Mel McMahon; Biographical Note
- Hannah Ryan
- Dec 4, 2024
- 3 min read
Updated: Apr 28, 2025

Welcome,
He was born in Lurgan in 1968. McMahon is an author and teacher of more than 30 years. He received his MEd from Queen’s University, Belfast and he is currently Head of English in the Abbey Grammar School, Newry, County Down, Northern Ireland.
As a student at college, he had poems anthologised with writers such as Nobel Prize Winner, Seamus Heaney, Paul Muldoon and Michael Longley and was longlisted twice for the Forward International Poetry Prize. He has had his work published in The Irish News, The Belfast Telegraph, The Irish Times, Causeway Magazine, The Honest Ulsterman, Poetry Ireland and Books Ireland, amongst others. His work has been collected in numerous anthologies including Living Landscapes (edited by Donald Choice), A Conversation Piece (edited by Adrian Rice), Local Wonders (edited by Pat Boran), and he has had two collections of poems published: Out of Breath (2016) and Beneath Our Feet (2018). With Adrian Rice, he co-founded the Abbey Press in 1997.
Paula Meehan, former Ireland Professor of Poetry, has called Mel McMahon “… an archaeologist of memory, private and communal,” whilst poet, Colin Dardis, said of Out of Breath: “McMahon’s crafting of verbs shines throughout. Here is a poet not afraid to be inventive and push language into new applications. He turns a mean phrase illuminating whole poems with just one or two dazzling lines of original thought.”
Author Phillip Orr described Beneath Our Feet as “…a poetic tribute to probably the greatest of the First World War poets. I'd recommend it as invaluable reading.”
Sir Ken Robinson, author of The Element, described it as “…a piercing poetic reflection on the human experience of war. Each of these brief, finely crafted pieces is a penetrating evocation of momentary fragments of that experience. It is an insightful, moving and timely work.”
Mel McMahon has also been granted writing awards by the Arts Council of Northern Ireland and has received an award from Newry and Mourne Council for his contribution to language and literature in Northern Ireland. His work has been broadcast regularly on national radio and television and for several years he was Writer-in-Residence for The Newry Reporter.
A frequent reader of his work at festivals, in 2018 he was invited as one of the key speakers for the centenary celebrations of Wilfred Owen's death in Ors, France. As part of the celebrations Mel McMahon’s poetic tribute to Owen had been used in secondary schools in that area and pupils’ poetic responses to his work lined the trees from the Forester’s Cellar down to the Sambre-Oise River where Owen was killed in 1918. During the recent pandemic he received several commissions, including involvement in the making of a film funded by NI Screen on the Covid outbreak.
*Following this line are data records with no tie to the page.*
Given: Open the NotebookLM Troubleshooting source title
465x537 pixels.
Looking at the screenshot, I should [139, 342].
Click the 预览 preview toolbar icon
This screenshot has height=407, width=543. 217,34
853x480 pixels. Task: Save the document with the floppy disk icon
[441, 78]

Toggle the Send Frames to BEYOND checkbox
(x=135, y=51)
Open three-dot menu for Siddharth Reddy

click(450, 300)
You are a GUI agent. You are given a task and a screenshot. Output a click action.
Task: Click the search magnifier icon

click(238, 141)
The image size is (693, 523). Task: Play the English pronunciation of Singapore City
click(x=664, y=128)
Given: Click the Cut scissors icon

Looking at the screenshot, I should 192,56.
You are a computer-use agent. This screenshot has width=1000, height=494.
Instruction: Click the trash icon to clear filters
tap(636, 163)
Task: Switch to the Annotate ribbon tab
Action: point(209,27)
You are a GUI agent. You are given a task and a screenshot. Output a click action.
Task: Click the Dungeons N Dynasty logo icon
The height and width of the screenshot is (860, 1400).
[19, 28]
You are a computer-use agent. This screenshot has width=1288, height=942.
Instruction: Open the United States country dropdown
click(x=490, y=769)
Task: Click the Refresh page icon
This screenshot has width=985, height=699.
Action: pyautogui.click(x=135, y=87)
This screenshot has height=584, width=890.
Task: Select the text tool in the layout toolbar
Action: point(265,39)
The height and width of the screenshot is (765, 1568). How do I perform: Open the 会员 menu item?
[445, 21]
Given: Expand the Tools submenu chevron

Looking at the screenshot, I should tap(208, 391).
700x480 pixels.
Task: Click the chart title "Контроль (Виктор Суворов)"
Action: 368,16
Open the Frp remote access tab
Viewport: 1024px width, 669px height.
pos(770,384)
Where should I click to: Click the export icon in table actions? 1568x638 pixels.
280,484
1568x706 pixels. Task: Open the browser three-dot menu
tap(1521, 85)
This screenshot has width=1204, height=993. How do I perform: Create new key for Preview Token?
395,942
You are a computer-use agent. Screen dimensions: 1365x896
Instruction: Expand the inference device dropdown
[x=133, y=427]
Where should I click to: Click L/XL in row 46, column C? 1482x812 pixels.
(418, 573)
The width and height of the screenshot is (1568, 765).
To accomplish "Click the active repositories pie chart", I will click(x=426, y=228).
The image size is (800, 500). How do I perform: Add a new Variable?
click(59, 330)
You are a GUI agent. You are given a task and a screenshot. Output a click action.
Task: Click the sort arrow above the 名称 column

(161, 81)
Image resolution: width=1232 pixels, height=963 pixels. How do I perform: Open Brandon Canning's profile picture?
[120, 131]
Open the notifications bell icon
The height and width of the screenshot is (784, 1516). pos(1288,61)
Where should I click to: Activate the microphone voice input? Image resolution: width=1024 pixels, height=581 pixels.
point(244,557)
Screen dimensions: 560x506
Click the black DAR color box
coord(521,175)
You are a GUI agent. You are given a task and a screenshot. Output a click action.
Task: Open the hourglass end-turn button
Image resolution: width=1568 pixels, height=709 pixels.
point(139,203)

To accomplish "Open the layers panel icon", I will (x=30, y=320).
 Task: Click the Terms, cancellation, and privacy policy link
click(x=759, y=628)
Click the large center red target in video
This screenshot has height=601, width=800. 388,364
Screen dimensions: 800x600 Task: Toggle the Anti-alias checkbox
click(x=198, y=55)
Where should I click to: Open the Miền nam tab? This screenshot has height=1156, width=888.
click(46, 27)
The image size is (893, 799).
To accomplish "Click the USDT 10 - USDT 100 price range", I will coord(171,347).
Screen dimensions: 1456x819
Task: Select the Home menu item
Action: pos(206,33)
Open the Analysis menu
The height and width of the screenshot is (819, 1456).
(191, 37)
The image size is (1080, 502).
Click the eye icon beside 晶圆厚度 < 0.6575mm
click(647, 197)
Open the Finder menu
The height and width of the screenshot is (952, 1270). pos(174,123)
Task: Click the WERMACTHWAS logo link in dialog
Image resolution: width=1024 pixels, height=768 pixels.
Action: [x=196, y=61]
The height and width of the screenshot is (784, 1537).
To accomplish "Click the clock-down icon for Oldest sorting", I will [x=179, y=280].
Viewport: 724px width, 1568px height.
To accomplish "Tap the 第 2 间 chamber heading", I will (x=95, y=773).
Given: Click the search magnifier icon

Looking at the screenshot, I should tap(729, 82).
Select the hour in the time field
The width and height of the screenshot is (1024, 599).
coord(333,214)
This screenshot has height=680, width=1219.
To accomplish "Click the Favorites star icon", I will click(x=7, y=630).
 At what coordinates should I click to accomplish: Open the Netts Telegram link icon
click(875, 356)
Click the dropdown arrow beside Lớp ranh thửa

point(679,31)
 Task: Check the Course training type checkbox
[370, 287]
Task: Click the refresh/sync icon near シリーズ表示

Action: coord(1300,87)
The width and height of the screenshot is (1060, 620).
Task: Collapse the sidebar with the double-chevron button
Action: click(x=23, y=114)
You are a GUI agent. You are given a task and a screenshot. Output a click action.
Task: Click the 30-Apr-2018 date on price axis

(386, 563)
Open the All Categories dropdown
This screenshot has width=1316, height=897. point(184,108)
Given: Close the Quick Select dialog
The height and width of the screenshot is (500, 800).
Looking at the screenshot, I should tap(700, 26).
This film, A Silent War, is largely inspired by the work of Northern Ireland poet, Ross Thompson.
Mel McMahon was also commissioned to write a poem by Maria McManus for her Poetry Jukebox project. This involved multiple poets, each writing their vision of a new Ireland 100 years from now. This poem was broadcast in Ireland and in France. In January 2022, he wrote a poem to mark the centenary of the death of Ernest Shackleton. This poem, ‘Oratory’, was encased in a specially commissioned violin made from driftwood and the floorboards of Shackleton’s old home in Edinburgh. His reading of this poem on Twitter gained nearly 10,000 views and was broadcast on national television and radio in Scotland.
Mel McMahon lives in Newry, County Down with his wife, Bernadette. He has two children, Claire and Mark.
His first collection of poems, Out of Breath was published in 2016 . The second collection, Beneath Our Feet was published in 2018. The third collection, Holding Fire is coming soon.